O medo
faz ilusões se camuflarem de sonhos, nos cega de tal forma que somos capazes de
acusar o próximo dos cortes e agressões que fazemos em Nós mesmos.
O medo
faz criarmos monstros, máscaras, situações que não existem, mas forçamos com
unhas e dentes para que outras pessoas as vistam para podermos justificar
nossos atos, para que possamos mostrar para os outros os culpados de “nossa
infelicidade”!
O medo
se faz em forma maliciosa de uma canção que vai envolvendo aos poucos até tomar
por completo o nosso coração, mente e corpo.
O medo
faz o fantasioso ser mais atrativo que a verdade.
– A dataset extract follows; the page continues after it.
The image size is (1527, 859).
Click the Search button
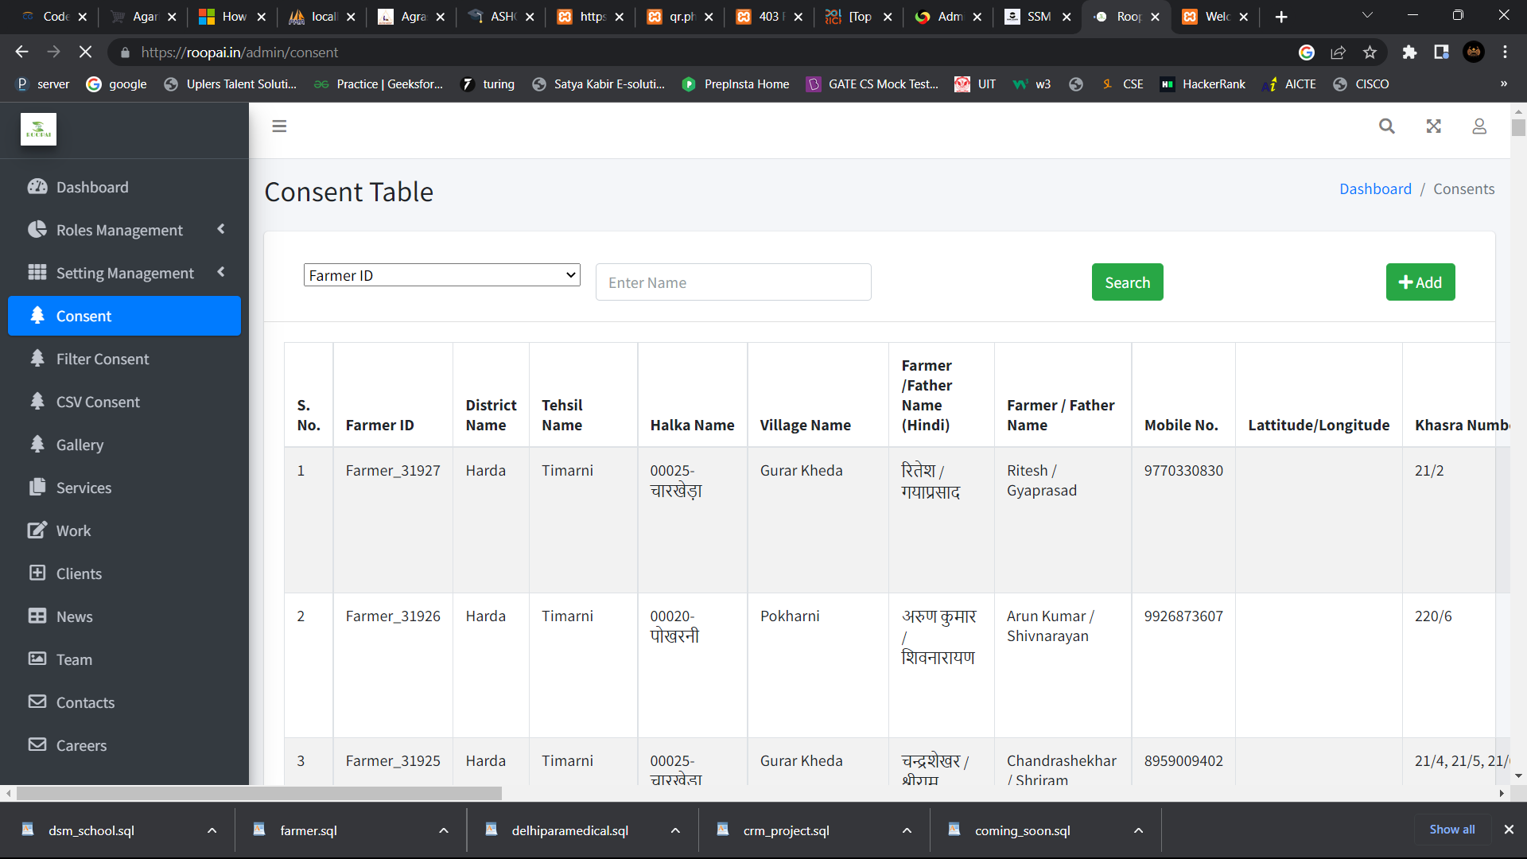[1128, 282]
Ele nos faz desejar o irreal
no mundo real.
O medo
não nos afasta do precipício ou do mar revolto, mas nos joga dentro deles
dizendo que estamos numa região confortável e no final ficamos em frangalhos.
Realmente
a vida não é e nunca foi cintilante! Ela é cinza e fria, mas aos poucos se
torna muito brilhante, viva e colorida quando passamos a não nos esconder ou
fugir da realidade.
O medo é demasiadamente acolhedor, muito confortável e se algo der errado poderemos de forma enganosa acusar o próximo ou a realidade dizendo que o “nosso sonho não era assim”. E a culpa? Ah, a culpa sempre é dos outros!